They added that it was open to all Class A and Class B holders.

It was unclear whether Thames Water would be able to engage on the class B proposal under the terms of the deal the company has already endorsed with the class A group.

The class B plan has been assembled and financed in less than a fortnight by DC Advisory, the investment bank, and law firms Quinn Emmanuel Urquhart & Sullivan and Sidley Austin.

The Class B debtholders have calculated that Thames Water could save approximately hundreds of millions of pounds in interest payments and fees over a 12-month period if the company switches its backing to their proposal.

Alastair Cochran, Thames Water’s chief financial officer, said last month that the Class B group’s proposals, which include funding lent at an interest rate of 8%, were insufficiently detailed to garner the board’s support.

A separate equity-raising process is being run by bankers at Rothschild, with Sky News revealing last weekend that KKR, the American private equity behemoth, is the latest party to express an interest in a deal.
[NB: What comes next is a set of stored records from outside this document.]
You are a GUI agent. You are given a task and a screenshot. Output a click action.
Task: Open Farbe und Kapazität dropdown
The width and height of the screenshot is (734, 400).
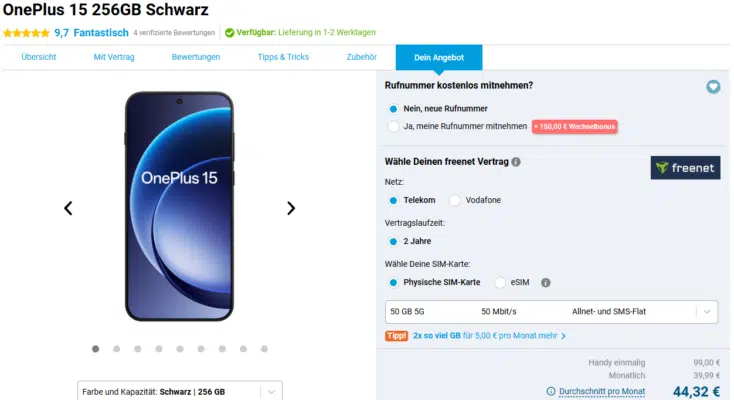pos(180,391)
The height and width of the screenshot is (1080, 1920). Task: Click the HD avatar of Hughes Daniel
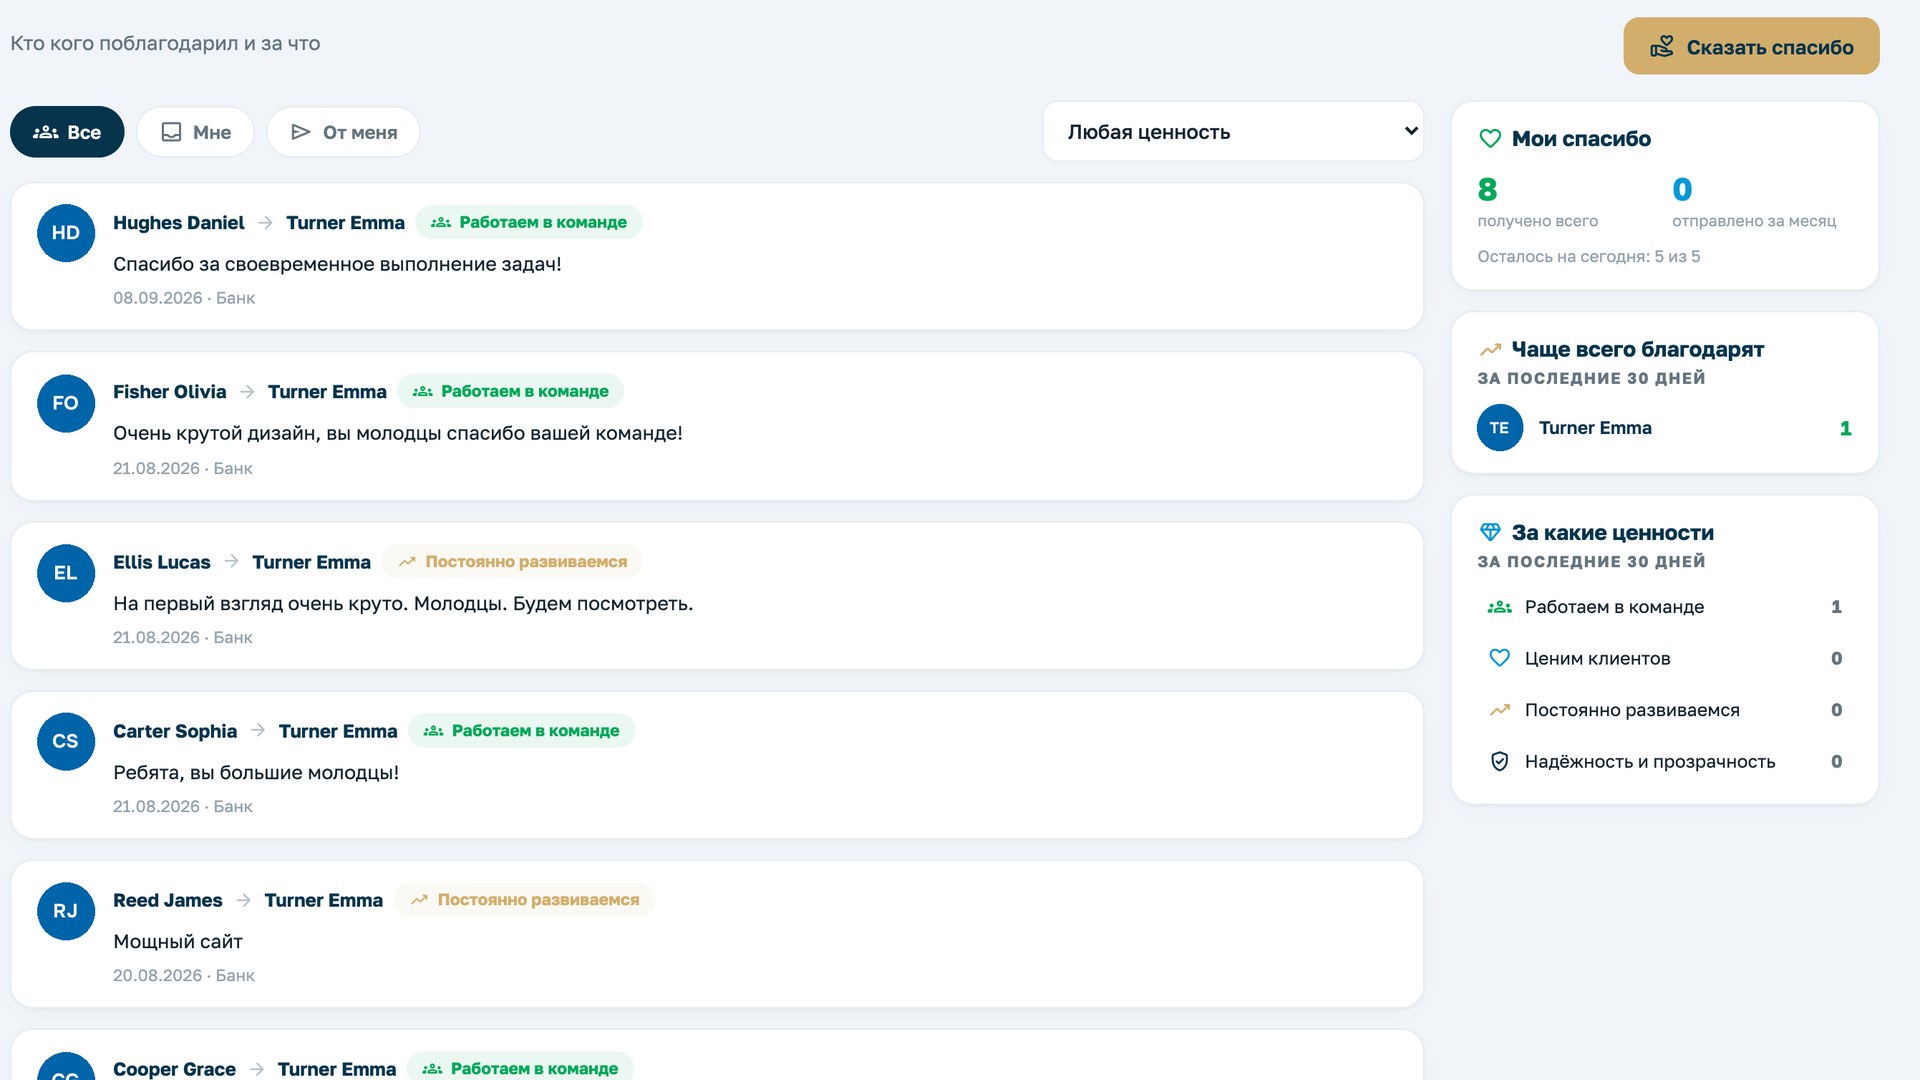point(66,233)

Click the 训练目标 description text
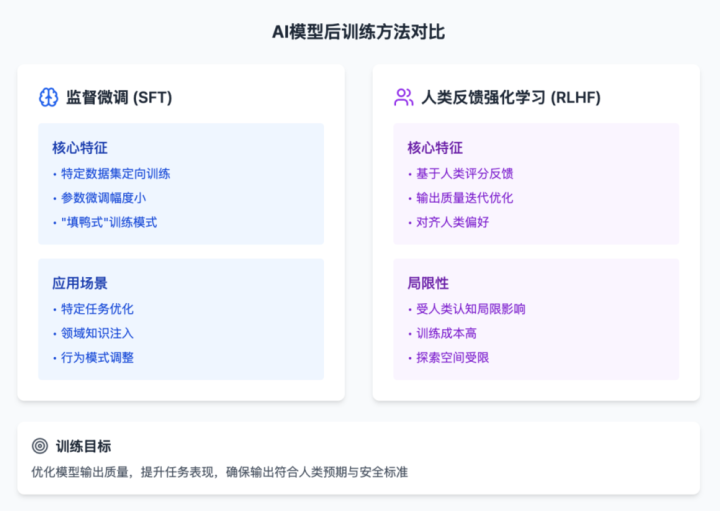pos(219,472)
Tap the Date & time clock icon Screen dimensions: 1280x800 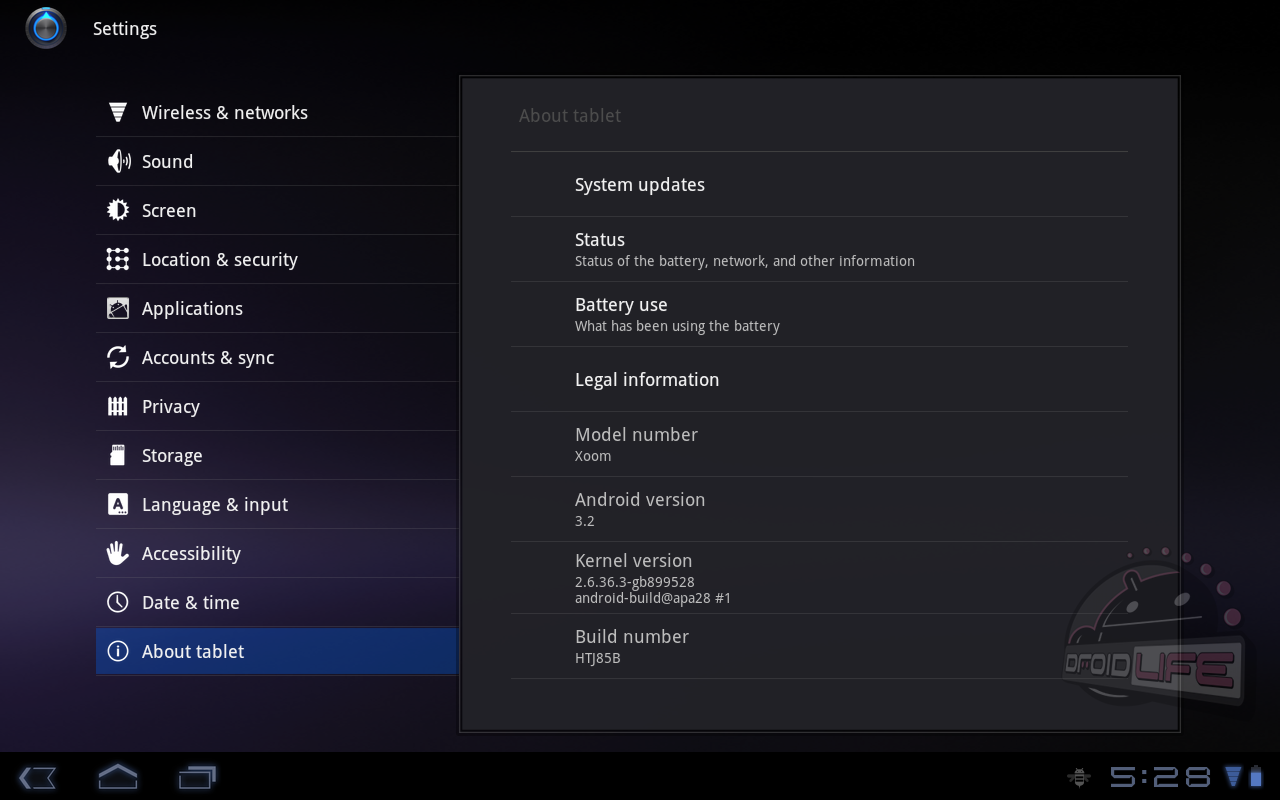(x=118, y=602)
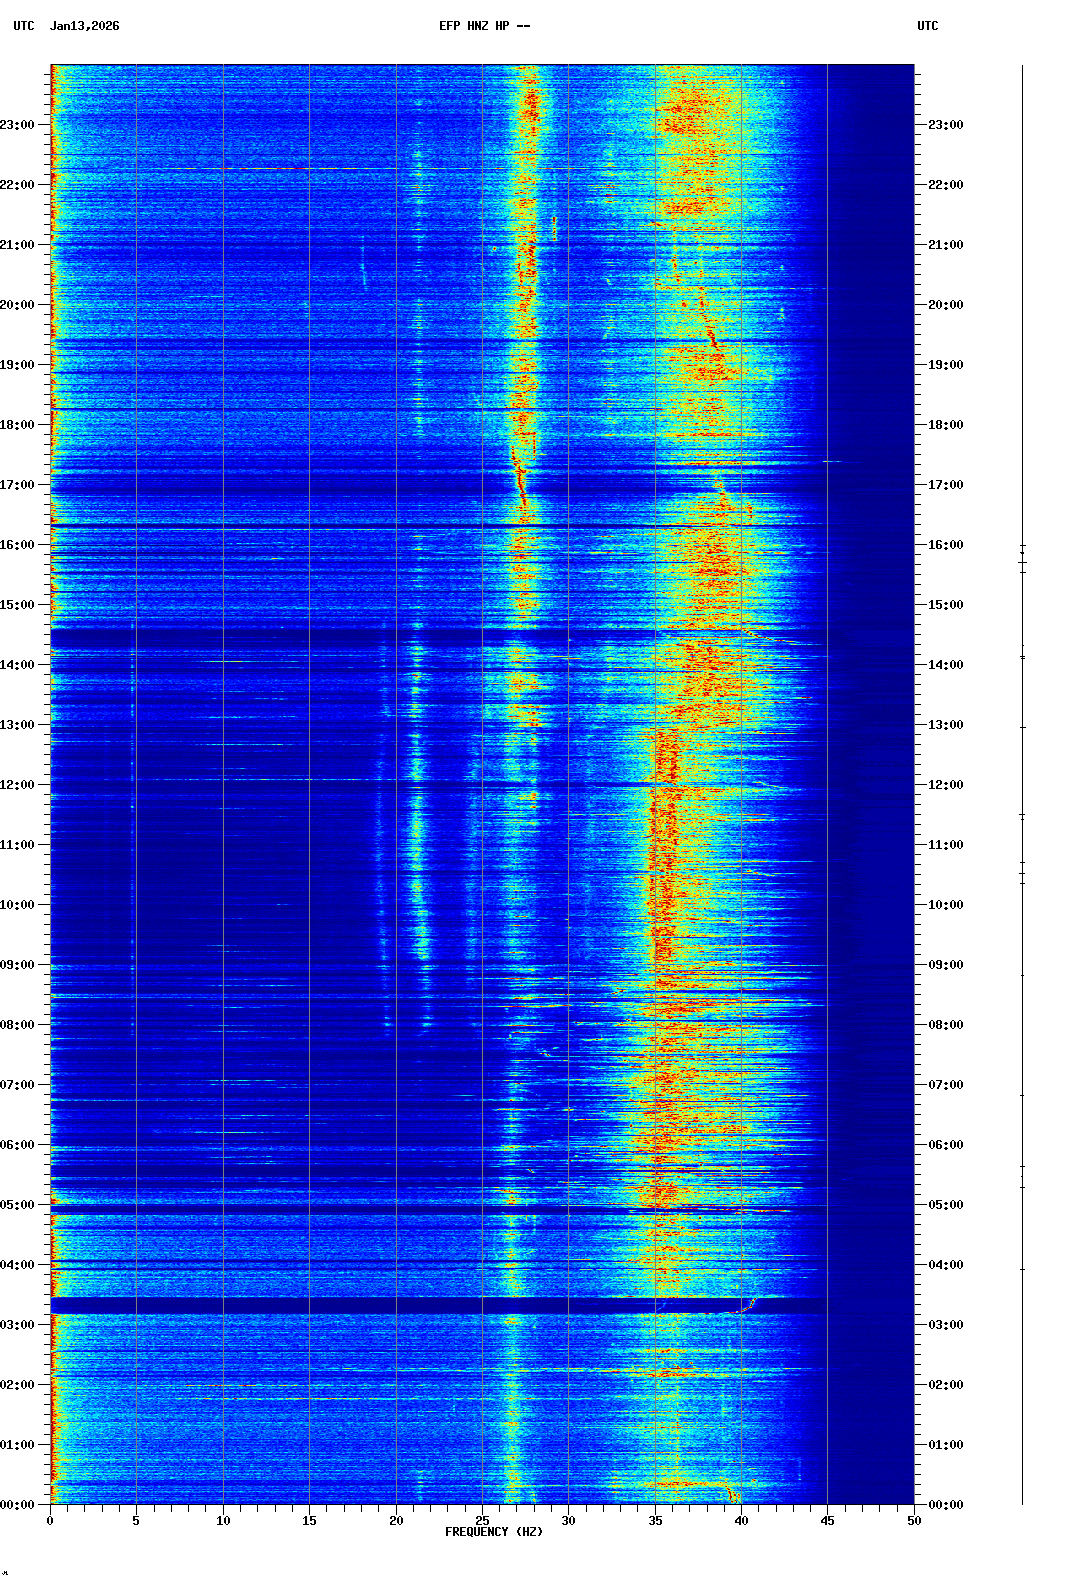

Any substantial pay packages for Thames Water executives – particularly at one standing on the brink of collapse – arising from the deal would be highly contentious, with the government recently having established an independent review of the industry that will look at far-reaching reforms.

A significant incentive plan would also be controversial given that Thames Water will require forbearance from Ofwat, the industry regulator, in terms of substantial fines and other penalties it is likely to have to pay because of its dire record on sewage leaks and wastage.

A spokesman for the class B group, whose members include BlackRock, the world’s biggest asset manager, declined to comment.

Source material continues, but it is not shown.